## EXERCISE DESCRIPTION
Within the records below, find each line that holds the string "dialog", then copy it.

## DATA EXTRACTS
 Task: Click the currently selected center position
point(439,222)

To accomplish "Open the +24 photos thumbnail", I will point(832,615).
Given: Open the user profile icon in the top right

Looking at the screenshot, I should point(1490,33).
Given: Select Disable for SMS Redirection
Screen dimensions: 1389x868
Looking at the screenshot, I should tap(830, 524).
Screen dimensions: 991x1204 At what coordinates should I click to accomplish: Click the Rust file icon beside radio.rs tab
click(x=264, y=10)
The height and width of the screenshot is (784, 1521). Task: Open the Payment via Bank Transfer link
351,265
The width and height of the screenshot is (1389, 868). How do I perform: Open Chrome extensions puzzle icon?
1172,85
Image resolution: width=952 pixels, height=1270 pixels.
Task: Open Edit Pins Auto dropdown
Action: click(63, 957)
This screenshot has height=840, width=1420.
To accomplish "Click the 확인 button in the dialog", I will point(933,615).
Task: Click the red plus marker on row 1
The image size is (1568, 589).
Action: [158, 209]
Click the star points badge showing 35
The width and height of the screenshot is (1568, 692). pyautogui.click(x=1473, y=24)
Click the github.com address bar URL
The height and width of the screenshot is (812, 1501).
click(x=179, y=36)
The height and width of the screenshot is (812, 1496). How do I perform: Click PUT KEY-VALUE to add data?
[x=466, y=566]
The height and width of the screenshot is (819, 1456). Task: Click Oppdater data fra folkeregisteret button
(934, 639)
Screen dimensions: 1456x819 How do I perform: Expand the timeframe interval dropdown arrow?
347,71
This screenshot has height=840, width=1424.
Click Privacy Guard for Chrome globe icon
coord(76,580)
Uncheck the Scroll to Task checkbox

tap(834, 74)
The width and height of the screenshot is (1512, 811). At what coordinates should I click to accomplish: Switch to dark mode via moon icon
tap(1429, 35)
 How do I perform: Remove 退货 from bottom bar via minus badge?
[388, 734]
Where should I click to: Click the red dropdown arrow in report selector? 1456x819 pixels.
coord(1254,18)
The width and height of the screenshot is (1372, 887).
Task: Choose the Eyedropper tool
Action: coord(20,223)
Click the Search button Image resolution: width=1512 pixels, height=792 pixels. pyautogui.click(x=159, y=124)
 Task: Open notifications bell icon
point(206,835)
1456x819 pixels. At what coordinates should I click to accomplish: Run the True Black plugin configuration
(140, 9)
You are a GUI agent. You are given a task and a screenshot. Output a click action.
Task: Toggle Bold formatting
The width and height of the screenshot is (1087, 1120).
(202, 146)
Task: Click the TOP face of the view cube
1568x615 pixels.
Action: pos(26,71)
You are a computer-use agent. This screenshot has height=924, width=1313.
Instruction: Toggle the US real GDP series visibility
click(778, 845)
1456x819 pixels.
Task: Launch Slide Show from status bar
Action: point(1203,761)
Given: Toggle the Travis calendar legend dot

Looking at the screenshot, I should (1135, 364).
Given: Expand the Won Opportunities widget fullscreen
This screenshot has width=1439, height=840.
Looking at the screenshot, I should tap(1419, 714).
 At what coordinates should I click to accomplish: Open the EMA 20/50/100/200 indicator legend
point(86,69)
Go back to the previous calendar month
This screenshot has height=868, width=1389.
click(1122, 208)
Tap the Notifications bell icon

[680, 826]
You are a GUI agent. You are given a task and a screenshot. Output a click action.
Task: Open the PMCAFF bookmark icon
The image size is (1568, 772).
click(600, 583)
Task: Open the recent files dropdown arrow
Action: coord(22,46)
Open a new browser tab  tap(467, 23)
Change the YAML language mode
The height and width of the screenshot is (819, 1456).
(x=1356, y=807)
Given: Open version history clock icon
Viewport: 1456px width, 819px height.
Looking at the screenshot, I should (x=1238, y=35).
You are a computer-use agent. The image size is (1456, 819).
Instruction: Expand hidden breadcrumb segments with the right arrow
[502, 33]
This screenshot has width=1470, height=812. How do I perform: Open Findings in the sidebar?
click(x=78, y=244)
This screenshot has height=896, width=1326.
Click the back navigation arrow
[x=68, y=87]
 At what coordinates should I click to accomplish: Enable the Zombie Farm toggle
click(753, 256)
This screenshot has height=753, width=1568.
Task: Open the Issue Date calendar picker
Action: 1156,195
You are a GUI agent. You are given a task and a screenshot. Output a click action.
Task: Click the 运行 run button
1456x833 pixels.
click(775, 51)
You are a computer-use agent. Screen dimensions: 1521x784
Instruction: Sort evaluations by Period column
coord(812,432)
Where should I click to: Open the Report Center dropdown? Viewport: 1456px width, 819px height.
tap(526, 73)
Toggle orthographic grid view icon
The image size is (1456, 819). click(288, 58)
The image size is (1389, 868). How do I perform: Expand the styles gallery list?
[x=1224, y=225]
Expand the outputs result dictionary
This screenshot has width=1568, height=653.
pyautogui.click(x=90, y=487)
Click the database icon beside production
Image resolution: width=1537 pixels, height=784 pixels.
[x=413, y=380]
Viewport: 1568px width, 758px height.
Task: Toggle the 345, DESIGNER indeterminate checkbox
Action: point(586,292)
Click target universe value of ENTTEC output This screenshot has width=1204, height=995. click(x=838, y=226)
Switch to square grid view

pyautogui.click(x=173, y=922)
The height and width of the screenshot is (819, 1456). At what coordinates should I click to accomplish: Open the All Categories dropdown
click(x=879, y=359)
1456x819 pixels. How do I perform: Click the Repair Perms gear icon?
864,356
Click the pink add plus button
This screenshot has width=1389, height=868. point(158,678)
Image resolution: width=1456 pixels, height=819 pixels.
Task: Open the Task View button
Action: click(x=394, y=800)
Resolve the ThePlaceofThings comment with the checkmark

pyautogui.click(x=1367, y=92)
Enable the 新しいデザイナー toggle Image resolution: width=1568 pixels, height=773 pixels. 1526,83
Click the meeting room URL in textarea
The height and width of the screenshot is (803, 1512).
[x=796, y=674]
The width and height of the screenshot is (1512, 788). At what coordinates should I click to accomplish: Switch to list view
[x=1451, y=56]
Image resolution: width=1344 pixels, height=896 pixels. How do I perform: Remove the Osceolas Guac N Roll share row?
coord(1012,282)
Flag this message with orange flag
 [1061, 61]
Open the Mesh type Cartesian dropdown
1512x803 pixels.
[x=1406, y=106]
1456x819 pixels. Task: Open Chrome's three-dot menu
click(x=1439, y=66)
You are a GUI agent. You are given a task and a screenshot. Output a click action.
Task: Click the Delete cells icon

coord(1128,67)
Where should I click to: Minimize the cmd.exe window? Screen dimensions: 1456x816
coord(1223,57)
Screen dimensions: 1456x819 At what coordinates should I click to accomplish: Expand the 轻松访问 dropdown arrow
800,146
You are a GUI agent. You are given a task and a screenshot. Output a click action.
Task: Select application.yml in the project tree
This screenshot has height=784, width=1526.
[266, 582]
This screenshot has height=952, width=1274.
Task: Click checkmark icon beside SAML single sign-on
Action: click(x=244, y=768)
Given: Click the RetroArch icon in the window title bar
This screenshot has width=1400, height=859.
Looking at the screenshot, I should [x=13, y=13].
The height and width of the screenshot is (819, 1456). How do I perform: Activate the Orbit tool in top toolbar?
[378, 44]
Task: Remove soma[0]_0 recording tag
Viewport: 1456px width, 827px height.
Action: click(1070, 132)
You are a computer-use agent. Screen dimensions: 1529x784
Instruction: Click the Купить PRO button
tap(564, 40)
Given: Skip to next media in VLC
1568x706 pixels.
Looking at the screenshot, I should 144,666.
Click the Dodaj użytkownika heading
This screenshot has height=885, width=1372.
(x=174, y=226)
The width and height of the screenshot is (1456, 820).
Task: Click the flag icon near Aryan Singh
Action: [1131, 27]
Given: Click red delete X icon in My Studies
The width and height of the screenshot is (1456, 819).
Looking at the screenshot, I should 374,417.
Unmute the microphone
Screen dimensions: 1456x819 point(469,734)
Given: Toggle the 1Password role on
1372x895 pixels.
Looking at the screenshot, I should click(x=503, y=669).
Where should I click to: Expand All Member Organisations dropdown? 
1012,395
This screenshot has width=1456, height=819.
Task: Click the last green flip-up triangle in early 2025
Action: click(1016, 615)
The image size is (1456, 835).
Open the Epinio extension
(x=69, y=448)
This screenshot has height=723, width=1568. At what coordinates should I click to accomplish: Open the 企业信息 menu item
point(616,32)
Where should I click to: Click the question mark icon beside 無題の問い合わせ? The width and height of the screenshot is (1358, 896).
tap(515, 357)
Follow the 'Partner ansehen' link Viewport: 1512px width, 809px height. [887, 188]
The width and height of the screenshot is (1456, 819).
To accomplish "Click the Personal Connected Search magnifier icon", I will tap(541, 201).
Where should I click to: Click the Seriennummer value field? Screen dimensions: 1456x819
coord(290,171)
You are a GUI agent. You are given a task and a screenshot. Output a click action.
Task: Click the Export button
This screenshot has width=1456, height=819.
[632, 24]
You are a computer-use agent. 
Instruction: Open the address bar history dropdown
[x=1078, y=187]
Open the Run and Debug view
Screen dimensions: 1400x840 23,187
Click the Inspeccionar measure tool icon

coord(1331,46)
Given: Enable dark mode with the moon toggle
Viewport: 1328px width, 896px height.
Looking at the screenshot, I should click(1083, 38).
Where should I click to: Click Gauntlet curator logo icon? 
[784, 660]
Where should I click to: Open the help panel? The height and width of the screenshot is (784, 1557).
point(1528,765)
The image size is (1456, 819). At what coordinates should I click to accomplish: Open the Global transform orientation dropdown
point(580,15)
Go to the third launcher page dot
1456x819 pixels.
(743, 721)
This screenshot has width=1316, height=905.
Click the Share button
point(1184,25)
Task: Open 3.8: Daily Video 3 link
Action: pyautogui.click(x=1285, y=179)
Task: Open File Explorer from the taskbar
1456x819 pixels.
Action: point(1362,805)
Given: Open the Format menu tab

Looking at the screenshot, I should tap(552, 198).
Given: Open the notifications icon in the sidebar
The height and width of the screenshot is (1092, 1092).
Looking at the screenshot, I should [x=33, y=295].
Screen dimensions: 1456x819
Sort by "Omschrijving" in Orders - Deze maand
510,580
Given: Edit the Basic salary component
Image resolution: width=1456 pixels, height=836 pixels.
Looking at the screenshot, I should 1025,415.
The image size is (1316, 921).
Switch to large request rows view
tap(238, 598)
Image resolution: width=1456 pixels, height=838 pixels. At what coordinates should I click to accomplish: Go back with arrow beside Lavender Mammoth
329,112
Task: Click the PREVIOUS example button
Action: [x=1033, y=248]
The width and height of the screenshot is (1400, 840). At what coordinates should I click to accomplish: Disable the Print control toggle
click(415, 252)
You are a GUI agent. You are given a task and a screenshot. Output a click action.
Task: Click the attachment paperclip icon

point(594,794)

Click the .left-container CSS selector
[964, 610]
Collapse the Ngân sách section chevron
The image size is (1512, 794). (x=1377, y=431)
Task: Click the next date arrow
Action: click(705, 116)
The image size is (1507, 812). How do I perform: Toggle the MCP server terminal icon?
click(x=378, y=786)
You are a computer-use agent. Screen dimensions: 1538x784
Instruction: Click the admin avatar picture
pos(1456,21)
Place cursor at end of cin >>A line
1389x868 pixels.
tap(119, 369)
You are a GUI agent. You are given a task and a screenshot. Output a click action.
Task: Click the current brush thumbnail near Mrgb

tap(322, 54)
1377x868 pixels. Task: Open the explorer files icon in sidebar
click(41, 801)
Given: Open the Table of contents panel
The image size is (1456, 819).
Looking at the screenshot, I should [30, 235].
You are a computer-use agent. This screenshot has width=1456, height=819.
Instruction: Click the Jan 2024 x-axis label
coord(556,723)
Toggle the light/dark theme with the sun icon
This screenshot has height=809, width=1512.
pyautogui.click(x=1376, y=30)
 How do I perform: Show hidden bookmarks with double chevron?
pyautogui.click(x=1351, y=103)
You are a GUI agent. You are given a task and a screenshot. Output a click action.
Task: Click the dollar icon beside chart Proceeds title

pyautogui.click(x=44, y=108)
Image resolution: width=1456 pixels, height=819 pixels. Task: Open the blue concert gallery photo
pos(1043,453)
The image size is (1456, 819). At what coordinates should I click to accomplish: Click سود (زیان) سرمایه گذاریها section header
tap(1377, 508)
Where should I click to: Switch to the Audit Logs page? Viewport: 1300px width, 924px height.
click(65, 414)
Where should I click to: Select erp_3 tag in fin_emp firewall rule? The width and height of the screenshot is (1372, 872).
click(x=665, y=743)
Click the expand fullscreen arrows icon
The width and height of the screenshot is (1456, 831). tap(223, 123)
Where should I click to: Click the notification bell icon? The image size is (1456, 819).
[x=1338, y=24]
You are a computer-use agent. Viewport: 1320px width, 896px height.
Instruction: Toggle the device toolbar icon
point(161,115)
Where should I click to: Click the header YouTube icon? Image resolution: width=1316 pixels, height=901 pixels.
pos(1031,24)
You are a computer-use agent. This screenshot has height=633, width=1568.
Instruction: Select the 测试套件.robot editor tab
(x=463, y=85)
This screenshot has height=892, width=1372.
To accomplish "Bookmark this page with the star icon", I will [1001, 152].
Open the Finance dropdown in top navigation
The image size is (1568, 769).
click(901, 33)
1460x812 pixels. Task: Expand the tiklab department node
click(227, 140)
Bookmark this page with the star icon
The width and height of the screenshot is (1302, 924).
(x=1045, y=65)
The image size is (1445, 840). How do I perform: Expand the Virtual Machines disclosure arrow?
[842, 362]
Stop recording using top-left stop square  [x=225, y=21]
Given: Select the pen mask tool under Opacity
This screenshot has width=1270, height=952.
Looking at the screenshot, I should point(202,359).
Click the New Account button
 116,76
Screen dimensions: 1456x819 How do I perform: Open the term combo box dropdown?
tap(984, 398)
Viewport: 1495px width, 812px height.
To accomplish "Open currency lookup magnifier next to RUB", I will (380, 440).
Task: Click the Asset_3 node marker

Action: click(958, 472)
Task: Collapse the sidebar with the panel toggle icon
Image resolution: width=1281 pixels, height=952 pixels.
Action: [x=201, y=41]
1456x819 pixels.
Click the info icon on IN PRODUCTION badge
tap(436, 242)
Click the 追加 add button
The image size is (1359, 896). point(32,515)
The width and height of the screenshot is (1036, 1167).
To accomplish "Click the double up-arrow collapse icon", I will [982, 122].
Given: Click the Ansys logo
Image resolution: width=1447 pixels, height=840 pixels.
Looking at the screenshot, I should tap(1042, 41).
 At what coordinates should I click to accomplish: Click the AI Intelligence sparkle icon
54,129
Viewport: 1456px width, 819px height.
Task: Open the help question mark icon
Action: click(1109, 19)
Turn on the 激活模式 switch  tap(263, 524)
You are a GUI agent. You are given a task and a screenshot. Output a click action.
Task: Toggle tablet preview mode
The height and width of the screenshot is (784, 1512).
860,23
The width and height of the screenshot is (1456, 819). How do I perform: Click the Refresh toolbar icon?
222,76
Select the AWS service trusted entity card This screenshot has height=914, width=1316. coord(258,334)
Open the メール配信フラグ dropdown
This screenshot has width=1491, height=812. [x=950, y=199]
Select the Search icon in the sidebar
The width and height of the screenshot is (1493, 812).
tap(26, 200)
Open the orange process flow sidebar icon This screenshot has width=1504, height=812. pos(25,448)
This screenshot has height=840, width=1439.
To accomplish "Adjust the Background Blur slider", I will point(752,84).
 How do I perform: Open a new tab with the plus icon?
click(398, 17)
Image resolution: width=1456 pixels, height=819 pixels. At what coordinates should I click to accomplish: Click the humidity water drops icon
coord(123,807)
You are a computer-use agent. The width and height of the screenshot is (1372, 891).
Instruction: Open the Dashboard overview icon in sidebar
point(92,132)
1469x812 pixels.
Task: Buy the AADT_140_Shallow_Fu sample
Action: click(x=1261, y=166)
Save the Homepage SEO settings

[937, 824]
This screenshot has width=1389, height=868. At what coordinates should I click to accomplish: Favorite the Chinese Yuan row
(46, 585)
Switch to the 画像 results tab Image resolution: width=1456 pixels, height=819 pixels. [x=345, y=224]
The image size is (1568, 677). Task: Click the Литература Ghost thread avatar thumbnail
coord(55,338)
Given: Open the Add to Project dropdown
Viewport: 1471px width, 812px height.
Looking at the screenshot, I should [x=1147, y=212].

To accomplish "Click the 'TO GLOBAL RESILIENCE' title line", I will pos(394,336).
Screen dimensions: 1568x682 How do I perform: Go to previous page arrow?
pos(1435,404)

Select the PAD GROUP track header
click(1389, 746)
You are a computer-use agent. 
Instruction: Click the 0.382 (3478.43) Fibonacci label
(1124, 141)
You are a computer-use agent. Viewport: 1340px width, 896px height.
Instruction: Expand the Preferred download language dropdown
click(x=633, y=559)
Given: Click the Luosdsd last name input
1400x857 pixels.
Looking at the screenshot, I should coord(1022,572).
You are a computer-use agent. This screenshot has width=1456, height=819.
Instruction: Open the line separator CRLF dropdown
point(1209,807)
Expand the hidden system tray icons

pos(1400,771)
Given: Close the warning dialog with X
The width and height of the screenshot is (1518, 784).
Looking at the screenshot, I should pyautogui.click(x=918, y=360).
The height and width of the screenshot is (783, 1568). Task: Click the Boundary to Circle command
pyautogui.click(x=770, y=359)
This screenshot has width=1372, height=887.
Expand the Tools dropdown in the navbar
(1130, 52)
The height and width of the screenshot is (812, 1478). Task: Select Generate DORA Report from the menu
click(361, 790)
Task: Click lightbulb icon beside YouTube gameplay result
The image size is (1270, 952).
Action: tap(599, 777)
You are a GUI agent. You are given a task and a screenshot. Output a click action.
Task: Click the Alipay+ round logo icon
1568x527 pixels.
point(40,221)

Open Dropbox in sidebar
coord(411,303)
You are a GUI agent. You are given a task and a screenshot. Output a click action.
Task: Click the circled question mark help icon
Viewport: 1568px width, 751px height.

## ANSWER SPACE
To accomplish "Click the 확인 button in the dialog", I will point(933,615).
Given: Close the warning dialog with X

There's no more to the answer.